── Supplied text

Avro example 1

Prateek
3 min readJun 21, 2023

Apache Avro is a language-neutral data serialization system, developed by Doug Cutting, the father of Hadoop. This is a brief tutorial that provides an overview of how to set up Avro and how to serialize and deserialize data using Avro.

Data is serialized for two objectives −

  • For persistent storage
  • To transport the data over network

What is Serialization?

Serialization is the process of translating data structures or objects state into binary or textual form to transport the data over network or to store on some persisten storage. Once the data is transported over network or retrieved from the persistent storage, it needs to be deserialized again. Serialization is termed as marshalling and deserialization is termed as unmarshalling.

Serialization in Java

Java provides a mechanism, called object serialization where an object can be represented as a sequence of bytes that includes the object’s data as well as information about the object’s type and the types of data stored in the object.

After a serialized object is written into a file, it can be read from the file and deserialized. That is, the type information and bytes that represent the object and its data can be used to recreate the object in memory.

ObjectInputStream and ObjectOutputStream classes are used to serialize and deserialize an object respectively in Java.

────
── Dataset section

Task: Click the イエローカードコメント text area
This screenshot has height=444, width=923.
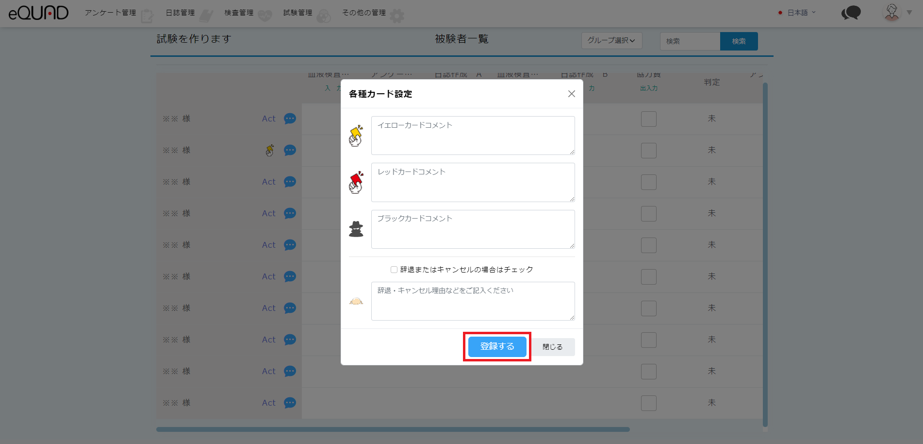Action: tap(473, 136)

────

Reproduce everything in the Avro tutorial above from "Java provides a" down to "in the object.", word for word.

Java provides a mechanism, called object serialization where an object can be represented as a sequence of bytes that includes the object’s data as well as information about the object’s type and the types of data stored in the object.